[RFC] scripts: kernel-doc: improve parsing for kernel-doc comments syntax

From: Aditya Srivastava
Date: Wed Apr 14 2021 - 15:25:45 EST


Currently kernel-doc does not identify some cases of probable kernel
doc comments, for e.g. pointer used as declaration type for identifier,
space separated identifier, etc.

Some example of these cases in files can be:
i)" * journal_t * jbd2_journal_init_dev() - creates and initialises a journal structure"
in fs/jbd2/journal.c

ii) "* dget, dget_dlock - get a reference to a dentry" in
include/linux/dcache.h

iii) " * DEFINE_SEQLOCK(sl) - Define a statically allocated seqlock_t"
in include/linux/seqlock.h

Also improve identification for non-kerneldoc comments. For e.g.,

i) " * The following functions allow us to read data using a swap map"
in kernel/power/swap.c does follow the kernel-doc like syntax, but the
content inside does not adheres to the expected format.

Improve parsing by adding support for these probable attempts to write
kernel-doc comment.

Suggested-by: Jonathan Corbet <corbet@xxxxxxx>
Link: https://lore.kernel.org/lkml/87mtujktl2.fsf@xxxxxxxxxxxx
Signed-off-by: Aditya Srivastava <yashsri421@xxxxxxxxx>
---
scripts/kernel-doc | 16 ++++++++++++----
1 file changed, 12 insertions(+), 4 deletions(-)

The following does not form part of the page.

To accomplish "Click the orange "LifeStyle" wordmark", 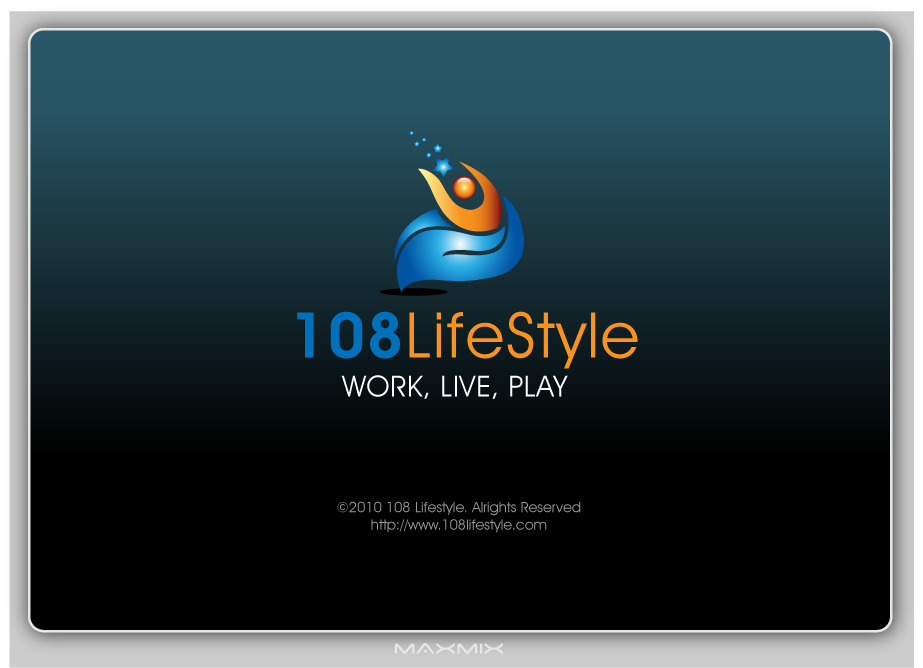I will [x=521, y=338].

diff --git a/scripts/kernel-doc b/scripts/kernel-doc
index 888913528185..37665aa41e6b 100755
--- a/scripts/kernel-doc
+++ b/scripts/kernel-doc
@@ -2110,17 +2110,25 @@ sub process_name($$) {
} elsif (/$doc_decl/o) {
$identifier = $1;
my $is_kernel_comment = 0;
- if (/^\s*\*\s*([\w\s]+?)(\(\))?\s*([-:].*)?$/) {
+ my $decl_start = qr{\s*\*};
+ my $fn_type = qr{\w+\s*\*\s*}; # i.e. pointer declaration type, foo * bar() - desc
+ my $parenthesis = qr{\(\w*\)};
+ my $decl_end = qr{[-:].*};
+ if (/^$decl_start\s*([\w\s]+?)$parenthesis?\s*$decl_end?$/) {
$identifier = $1;
- $decl_type = 'function';
- $identifier =~ s/^define\s+//;
- $is_kernel_comment = 1;
}
if ($identifier =~ m/^(struct|union|enum|typedef)\b\s*(\S*)/) {
$decl_type = $1;
$identifier = $2;
$is_kernel_comment = 1;
}
+ elsif (/^$decl_start\s*$fn_type?(\w+)\s*$parenthesis?\s*$decl_end?$/ || # i.e. foo()
+ /^$decl_start\s*$fn_type?(\w+.*)$parenthesis?\s*$decl_end$/) { # i.e. static void foo() - description; or misspelt identifier
+ $identifier = $1;
+ $decl_type = 'function';
+ $identifier =~ s/^define\s+//;
+ $is_kernel_comment = 1;
+ }
$identifier =~ s/\s+$//;

$state = STATE_BODY;
--
2.17.1